Hisense has not, at this stage, specified precisely how much of the 202% year-on-year emissions reduction will be achieved through a combination of actions in-house, the provision of tech and services to customers and the use of carbon offsetting or insetting.

“As a global business, we need to make every effort to reduce our impact on the environment,” said Hisense UK’s vice-president Howard Grindrod. “We believe the target set for 2022 is a first step to achieving this.”

Corporate climate commitments

While the wording of the commitment from Hisense is striking, it is worth noting that several businesses have a commitment to help customers and clients mitigate more greenhouse gases than are generated by their own operations.

BT, for example, last year achieved its 3:1 carbon commitment – to help customers save three times as much CO2 as it generates. It subsequently moved its 2045 net-zero target forward to 2030 for operations and 2040 for the value chain.

Similarly, US-based telecoms giant AT&T has pledged to help business clients avoid at least one billion metric tonnes – one gigaton – of greenhouse gas emissions by 2035 and impact investor and consultancy Anthesis has pledged to support projects that collectively avoid, reduce and remove three billion tonnes (three gigatons) of carbon by the end of the decade.

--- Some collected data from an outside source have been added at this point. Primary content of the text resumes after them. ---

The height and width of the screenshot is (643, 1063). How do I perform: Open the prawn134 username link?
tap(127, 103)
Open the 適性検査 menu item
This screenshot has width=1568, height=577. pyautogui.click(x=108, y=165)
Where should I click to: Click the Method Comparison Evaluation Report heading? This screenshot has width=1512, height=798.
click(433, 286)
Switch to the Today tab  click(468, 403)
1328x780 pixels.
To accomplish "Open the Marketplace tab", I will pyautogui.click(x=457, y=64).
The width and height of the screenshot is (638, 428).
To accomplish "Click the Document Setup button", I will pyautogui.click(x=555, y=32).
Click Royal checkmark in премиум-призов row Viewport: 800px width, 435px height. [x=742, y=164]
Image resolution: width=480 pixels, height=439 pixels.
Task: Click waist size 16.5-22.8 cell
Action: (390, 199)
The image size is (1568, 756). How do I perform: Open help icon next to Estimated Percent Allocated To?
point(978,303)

The Hisense announcement comes amid heightened scrutiny of corporate climate commitments. A report published this week by non-profit As You Sow, assessing how 55 of the largest US-based corporates are responding to the growing global net-zero movement, gave none of the companies a top score for target-setting around emissions reductions. 

Sarah George

Comments (1)

  1. Chris Guest says:

    to mitigate the generation of emissions to an extent greater than that generated by its operations" – is this against a counterfactual scenario where customers simply buy less energy efficient hardware? Is this ‘scope 4’ emissions?